En cédant à tous les desideratas des rebelles dont le seul bénéficiaire n’était personne d’autre que le burkinabé Alassane Dramane Ouattara leur commanditaire, il a offert, lui-même, à ses ennemis mortels les moyens de sa neutralisation. Il était clair dans l’esprit de tous que les rebelles, à travers les différents pseudos accords de paix, ne faisaient rien d’autres que réclamer à Gbagbo des instruments pour le battre.
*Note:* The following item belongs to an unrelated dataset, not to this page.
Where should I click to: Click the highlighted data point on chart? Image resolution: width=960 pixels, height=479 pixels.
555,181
Nous avons nous aussi été bien naïfs de croire, à une certaine époque, que jamais l’opposant historique d’Houphouët ne tomberait dans ce piège, grossier et visible comme un nez au milieu de la figure, en offrant lui-même à ses ennemis les instruments de sa neutralisation.

En légitimant les mercenaires d’Alassane Ouattara en nommant l’un d’eux au poste de premier ministre ; en leur cédant la commission électorale indépendante, qui ne l’était que de nom- composée à 80% de ses adversaires avec à sa tête un Youssouf Bakayoko allié politique d’Alassane Ouattara- ce qui permit l’introduction frauduleuse de milliers d’étrangers dans le fichier électoral ; en permettant la tenue du scrutin présidentiel – malgré toutes les mises en gardes liées aux risques de fraudes et de troubles- sans le désarmement des mercenaires de Ouattara, Gbagbo créa, lui-même, les conditions de sa mise à mort.
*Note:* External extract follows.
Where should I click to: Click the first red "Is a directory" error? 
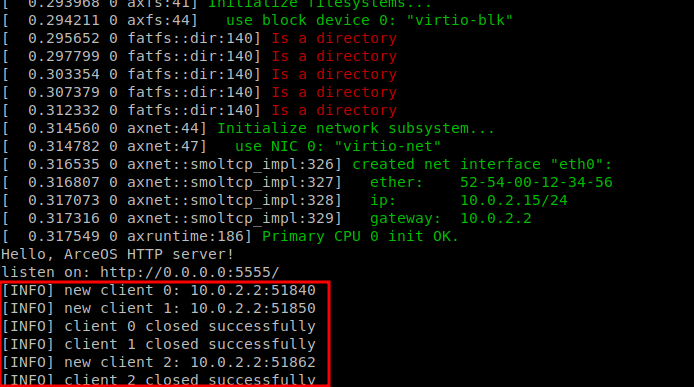pos(334,38)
Sa propension à vouloir, coute que coute, négocier la liberté de la nation en se rapprochant dangereusement de ses ennemis, et en cédant à toutes leurs revendications lui fut fatale. Sa naïveté le poussa à accorder sa confiance au plus grand criminel de l’Afrique de l’ouest : Le sanguinaire Blaise Compaoré. Cela lui fit oublier ce que dit l’adage populaire : « Pour diner avec le diable, il faut avoir une longue cuillère ». Nous en avons aujourd’hui acquit la ferme conviction, Gbagbo n’a jamais lu Clausewitz1 : En signant la « feuille de choux » qu’étaient les accords de Marcoussis, puis ce papier toilette, cet attrape-nigaud que représentait l’accord de Ouagadougou, il s’est fait hara-kiri, entrainant comme nous le redoutions des millions d’ivoiriens dans sa chute.
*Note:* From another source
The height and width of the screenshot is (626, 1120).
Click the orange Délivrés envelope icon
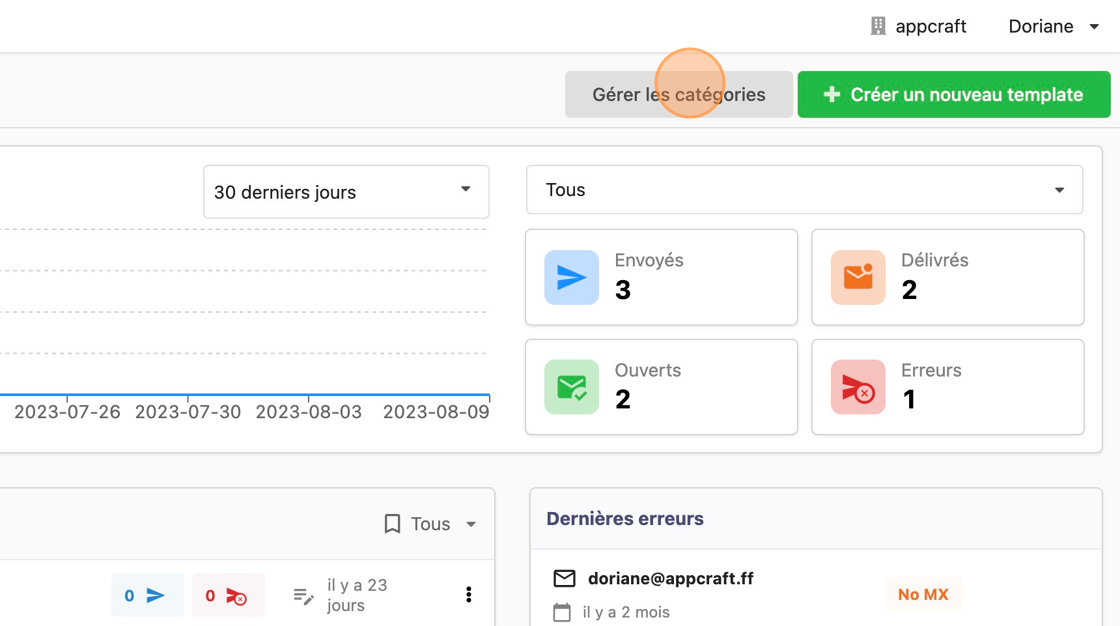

Son sort nous importe peu, car, notre pensée va d’abord vers les familles des milliers de femmes, d’enfants et d’hommes violées, torturés et massacrés par les rebelles sanguinaires du burkinabé Alassane Dramane Ouattara, à cause de la naïveté de Gbagbo qui laissait croire aux ivoiriens dans ses discours démagogiques qu’il avait le total control de la situation, alors qu’il s’engageait dans un processus dont il ne maitrisait manifestement pas tous les contours.

1-Clausewitz, général autrichien, auteur du célèbre traité militaire « De la guerre », aujourd’hui l’une des « bibles » de tous les états major. Sa célèbre phrase demeure en outre vivace dans les esprits : « La politique est la continuation de la guerre par d’autres moyens ».